The adoption of the Evangelical Lutheran Hymn-book was part of the transition of the synod from the use of German to English. Since its founding in 1847, the synod had used the Kirchengesangbuch für Evangelisch-Lutherische Gemeinden ungeänderter Augsburgischer Confession (Church Hymnal for Evangelical Lutheran Churches of the Unaltered Augsburg Confession), compiled and edited by C. F. W. Walther (the synod's first president) and a group of other pastors.

By the late 1800s, the need for an English hymnal had become apparent. Walther himself recommended the Hymn Book for the Use of Evangelical Lutheran Schools and Congregations, which had been edited by Professor August Crull of Concordia College in Fort Wayne, Indiana, and published in 1879 by the Norwegian Lutherans in Decorah, Iowa. Other English hymnbooks that were used especially for outreach included Lutheran Hymns: For the Use of English Lutheran Missions (1882), Hymns of the Evangelical Lutheran Church: For the Use of English Lutheran Missions (1886), and Hymns for Evangelical Lutheran Missions (1905).
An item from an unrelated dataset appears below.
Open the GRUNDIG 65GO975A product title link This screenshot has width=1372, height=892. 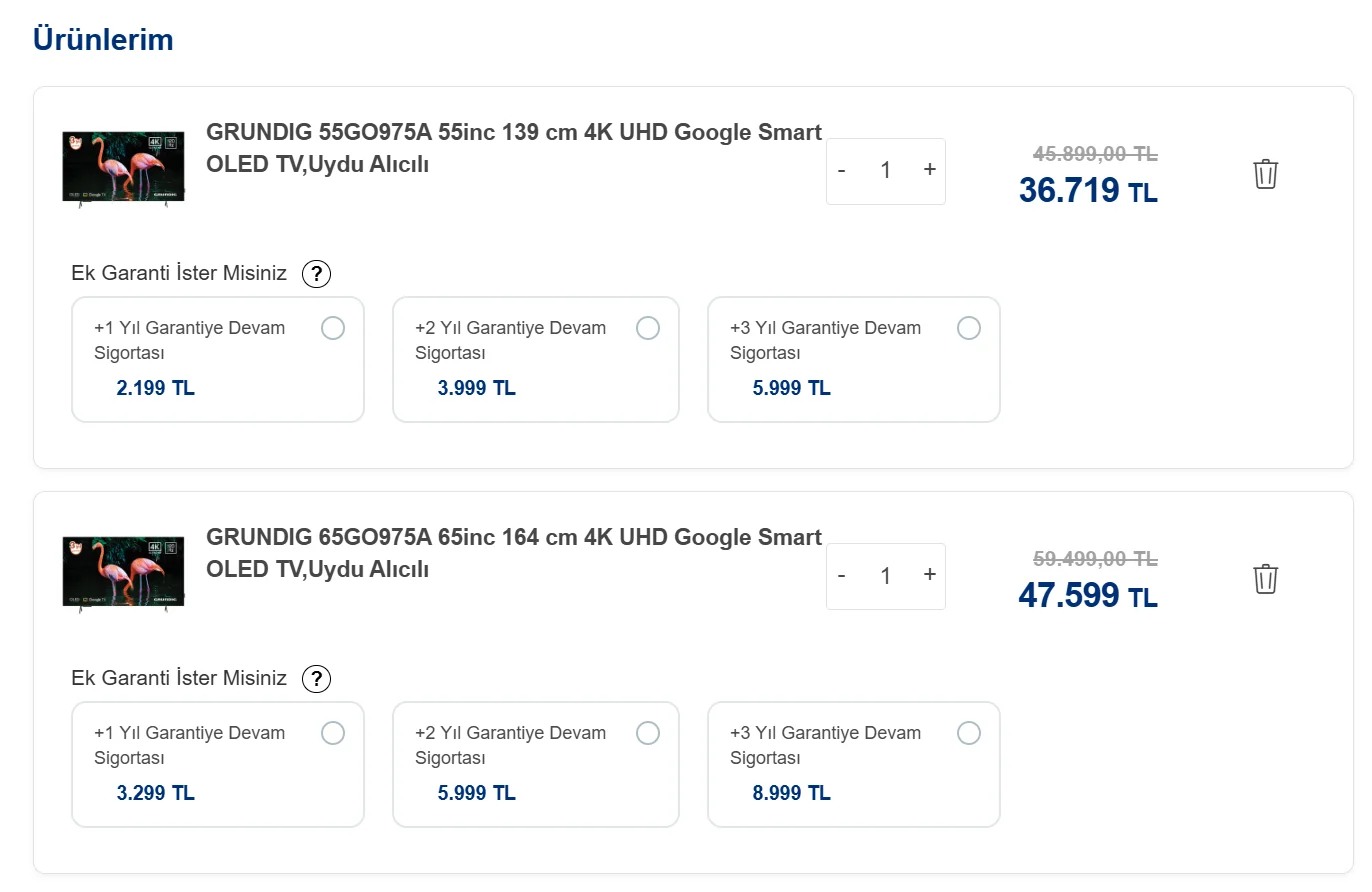point(514,553)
Professor Crull assembled and edited a new hymnal, the Evangelical Lutheran Hymn Book, and presented it to the English Evangelical Lutheran Synod of Missouri and Other States, who published it in Baltimore, Maryland, in 1889. The English Synod eventually merged into the Missouri Synod as its English District in 1911. A later edition of this collection of hymns with accompanying music and with the slightly altered name of Evangelical Lutheran Hymn-Book was then published by Concordia Publishing House in 1912 as the first official English hymnal of the synod.

The hymnal was later often referred to as the "old green hymnal" due to the color of its binding. Originally containing 543 hymns, it underwent significant expansion prior to the publishing of The Lutheran Hymnal in 1941.